● **Directions for this task**
Once the records have been read, set every one down as it stands.

● **Data to examine**
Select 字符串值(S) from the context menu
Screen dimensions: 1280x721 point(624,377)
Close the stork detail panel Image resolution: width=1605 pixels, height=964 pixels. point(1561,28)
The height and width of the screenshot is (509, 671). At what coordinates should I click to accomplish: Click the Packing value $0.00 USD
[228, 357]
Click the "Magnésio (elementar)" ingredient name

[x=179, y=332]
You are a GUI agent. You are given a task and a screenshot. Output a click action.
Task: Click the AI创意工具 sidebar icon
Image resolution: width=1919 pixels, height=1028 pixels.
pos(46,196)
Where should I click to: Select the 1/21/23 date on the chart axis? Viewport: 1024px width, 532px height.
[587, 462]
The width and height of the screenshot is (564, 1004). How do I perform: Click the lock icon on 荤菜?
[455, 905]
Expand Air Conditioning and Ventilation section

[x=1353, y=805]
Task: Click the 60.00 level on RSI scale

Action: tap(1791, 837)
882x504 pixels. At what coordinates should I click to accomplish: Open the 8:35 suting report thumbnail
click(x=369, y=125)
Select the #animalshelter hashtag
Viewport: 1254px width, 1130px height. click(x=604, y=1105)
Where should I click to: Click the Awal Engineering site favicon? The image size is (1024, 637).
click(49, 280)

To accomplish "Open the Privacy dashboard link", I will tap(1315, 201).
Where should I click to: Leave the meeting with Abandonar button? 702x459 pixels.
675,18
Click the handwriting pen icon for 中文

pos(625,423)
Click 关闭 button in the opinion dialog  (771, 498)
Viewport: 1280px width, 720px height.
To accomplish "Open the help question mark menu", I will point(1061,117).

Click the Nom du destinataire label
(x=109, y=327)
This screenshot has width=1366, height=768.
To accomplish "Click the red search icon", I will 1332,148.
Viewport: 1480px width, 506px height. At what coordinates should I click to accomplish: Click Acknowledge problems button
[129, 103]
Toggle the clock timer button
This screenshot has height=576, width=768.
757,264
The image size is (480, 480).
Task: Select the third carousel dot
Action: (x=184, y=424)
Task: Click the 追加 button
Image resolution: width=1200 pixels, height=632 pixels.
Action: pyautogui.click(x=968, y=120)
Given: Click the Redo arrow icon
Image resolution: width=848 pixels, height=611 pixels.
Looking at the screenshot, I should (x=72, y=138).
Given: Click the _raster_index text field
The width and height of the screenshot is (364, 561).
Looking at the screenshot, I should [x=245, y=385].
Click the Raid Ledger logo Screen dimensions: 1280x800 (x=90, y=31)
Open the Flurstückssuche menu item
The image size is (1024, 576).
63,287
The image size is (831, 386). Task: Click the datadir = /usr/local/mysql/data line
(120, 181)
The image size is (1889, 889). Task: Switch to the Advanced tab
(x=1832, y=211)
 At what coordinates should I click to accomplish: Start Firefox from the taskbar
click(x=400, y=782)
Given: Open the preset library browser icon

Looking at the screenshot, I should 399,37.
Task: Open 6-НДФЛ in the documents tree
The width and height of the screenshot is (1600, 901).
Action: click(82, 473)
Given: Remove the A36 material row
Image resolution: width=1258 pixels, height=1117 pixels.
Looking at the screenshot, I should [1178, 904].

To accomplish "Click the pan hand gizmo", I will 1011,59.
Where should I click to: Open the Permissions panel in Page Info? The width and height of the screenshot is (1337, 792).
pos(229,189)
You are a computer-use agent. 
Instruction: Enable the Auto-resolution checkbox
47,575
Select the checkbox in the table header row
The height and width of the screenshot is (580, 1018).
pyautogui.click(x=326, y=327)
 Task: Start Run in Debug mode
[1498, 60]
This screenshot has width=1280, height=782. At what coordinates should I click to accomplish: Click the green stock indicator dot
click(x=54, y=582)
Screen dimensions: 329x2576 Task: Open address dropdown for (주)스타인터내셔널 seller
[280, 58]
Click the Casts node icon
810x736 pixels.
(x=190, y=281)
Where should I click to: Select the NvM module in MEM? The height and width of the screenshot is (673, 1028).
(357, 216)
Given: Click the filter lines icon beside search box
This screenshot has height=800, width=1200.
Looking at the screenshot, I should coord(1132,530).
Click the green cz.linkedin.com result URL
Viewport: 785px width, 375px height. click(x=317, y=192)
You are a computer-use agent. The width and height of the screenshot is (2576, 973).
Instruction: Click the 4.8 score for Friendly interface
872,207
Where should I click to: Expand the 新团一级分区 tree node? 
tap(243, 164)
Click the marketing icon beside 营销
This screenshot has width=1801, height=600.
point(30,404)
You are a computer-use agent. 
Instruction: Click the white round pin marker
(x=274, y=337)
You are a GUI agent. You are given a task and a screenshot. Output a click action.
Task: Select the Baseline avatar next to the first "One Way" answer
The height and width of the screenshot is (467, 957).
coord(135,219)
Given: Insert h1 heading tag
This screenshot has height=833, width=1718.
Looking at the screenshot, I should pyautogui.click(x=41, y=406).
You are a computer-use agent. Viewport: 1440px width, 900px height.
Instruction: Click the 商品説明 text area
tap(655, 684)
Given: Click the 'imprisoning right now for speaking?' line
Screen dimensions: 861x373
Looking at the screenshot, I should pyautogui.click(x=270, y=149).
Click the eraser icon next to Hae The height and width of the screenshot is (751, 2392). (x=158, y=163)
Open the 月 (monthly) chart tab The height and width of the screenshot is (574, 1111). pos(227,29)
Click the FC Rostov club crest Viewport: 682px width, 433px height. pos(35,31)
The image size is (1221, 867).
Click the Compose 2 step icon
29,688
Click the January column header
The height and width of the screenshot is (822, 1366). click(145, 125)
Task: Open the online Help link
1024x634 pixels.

● **Answer below**
Select 字符串值(S) from the context menu
Screen dimensions: 1280x721 point(624,377)
Close the stork detail panel Image resolution: width=1605 pixels, height=964 pixels. point(1561,28)
The height and width of the screenshot is (509, 671). At what coordinates should I click to accomplish: Click the Packing value $0.00 USD
[228, 357]
Click the "Magnésio (elementar)" ingredient name

[x=179, y=332]
You are a GUI agent. You are given a task and a screenshot. Output a click action.
Task: Click the AI创意工具 sidebar icon
Image resolution: width=1919 pixels, height=1028 pixels.
pos(46,196)
Where should I click to: Select the 1/21/23 date on the chart axis? Viewport: 1024px width, 532px height.
[587, 462]
The width and height of the screenshot is (564, 1004). How do I perform: Click the lock icon on 荤菜?
[455, 905]
Expand Air Conditioning and Ventilation section

[x=1353, y=805]
Task: Click the 60.00 level on RSI scale

Action: tap(1791, 837)
882x504 pixels. At what coordinates should I click to accomplish: Open the 8:35 suting report thumbnail
click(x=369, y=125)
Select the #animalshelter hashtag
Viewport: 1254px width, 1130px height. click(x=604, y=1105)
Where should I click to: Click the Awal Engineering site favicon? The image size is (1024, 637).
click(49, 280)

To accomplish "Open the Privacy dashboard link", I will tap(1315, 201).
Where should I click to: Leave the meeting with Abandonar button? 702x459 pixels.
675,18
Click the handwriting pen icon for 中文

pos(625,423)
Click 关闭 button in the opinion dialog  (771, 498)
Viewport: 1280px width, 720px height.
To accomplish "Open the help question mark menu", I will point(1061,117).

Click the Nom du destinataire label
(x=109, y=327)
This screenshot has width=1366, height=768.
To accomplish "Click the red search icon", I will 1332,148.
Viewport: 1480px width, 506px height. At what coordinates should I click to accomplish: Click Acknowledge problems button
[129, 103]
Toggle the clock timer button
This screenshot has height=576, width=768.
757,264
The image size is (480, 480).
Task: Select the third carousel dot
Action: (x=184, y=424)
Task: Click the 追加 button
Image resolution: width=1200 pixels, height=632 pixels.
Action: pyautogui.click(x=968, y=120)
Given: Click the Redo arrow icon
Image resolution: width=848 pixels, height=611 pixels.
Looking at the screenshot, I should (x=72, y=138).
Given: Click the _raster_index text field
The width and height of the screenshot is (364, 561).
Looking at the screenshot, I should [x=245, y=385].
Click the Raid Ledger logo Screen dimensions: 1280x800 (x=90, y=31)
Open the Flurstückssuche menu item
The image size is (1024, 576).
63,287
The image size is (831, 386). Task: Click the datadir = /usr/local/mysql/data line
(120, 181)
The image size is (1889, 889). Task: Switch to the Advanced tab
(x=1832, y=211)
 At what coordinates should I click to accomplish: Start Firefox from the taskbar
click(x=400, y=782)
Given: Open the preset library browser icon

Looking at the screenshot, I should 399,37.
Task: Open 6-НДФЛ in the documents tree
The width and height of the screenshot is (1600, 901).
Action: click(82, 473)
Given: Remove the A36 material row
Image resolution: width=1258 pixels, height=1117 pixels.
Looking at the screenshot, I should [1178, 904].

To accomplish "Click the pan hand gizmo", I will 1011,59.
Where should I click to: Open the Permissions panel in Page Info? The width and height of the screenshot is (1337, 792).
pos(229,189)
You are a computer-use agent. 
Instruction: Enable the Auto-resolution checkbox
47,575
Select the checkbox in the table header row
The height and width of the screenshot is (580, 1018).
pyautogui.click(x=326, y=327)
 Task: Start Run in Debug mode
[1498, 60]
This screenshot has width=1280, height=782. At what coordinates should I click to accomplish: Click the green stock indicator dot
click(x=54, y=582)
Screen dimensions: 329x2576 Task: Open address dropdown for (주)스타인터내셔널 seller
[280, 58]
Click the Casts node icon
810x736 pixels.
(x=190, y=281)
Where should I click to: Select the NvM module in MEM? The height and width of the screenshot is (673, 1028).
(357, 216)
Given: Click the filter lines icon beside search box
This screenshot has height=800, width=1200.
Looking at the screenshot, I should coord(1132,530).
Click the green cz.linkedin.com result URL
Viewport: 785px width, 375px height. click(x=317, y=192)
You are a computer-use agent. The width and height of the screenshot is (2576, 973).
Instruction: Click the 4.8 score for Friendly interface
872,207
Where should I click to: Expand the 新团一级分区 tree node? 
tap(243, 164)
Click the marketing icon beside 营销
This screenshot has width=1801, height=600.
point(30,404)
You are a computer-use agent. 
Instruction: Click the white round pin marker
(x=274, y=337)
You are a GUI agent. You are given a task and a screenshot. Output a click action.
Task: Select the Baseline avatar next to the first "One Way" answer
The height and width of the screenshot is (467, 957).
coord(135,219)
Given: Insert h1 heading tag
This screenshot has height=833, width=1718.
Looking at the screenshot, I should pyautogui.click(x=41, y=406).
You are a computer-use agent. Viewport: 1440px width, 900px height.
Instruction: Click the 商品説明 text area
tap(655, 684)
Given: Click the 'imprisoning right now for speaking?' line
Screen dimensions: 861x373
Looking at the screenshot, I should pyautogui.click(x=270, y=149).
Click the eraser icon next to Hae The height and width of the screenshot is (751, 2392). (x=158, y=163)
Open the 月 (monthly) chart tab The height and width of the screenshot is (574, 1111). pos(227,29)
Click the FC Rostov club crest Viewport: 682px width, 433px height. pos(35,31)
The image size is (1221, 867).
Click the Compose 2 step icon
29,688
Click the January column header
The height and width of the screenshot is (822, 1366). click(145, 125)
Task: Open the online Help link
1024x634 pixels.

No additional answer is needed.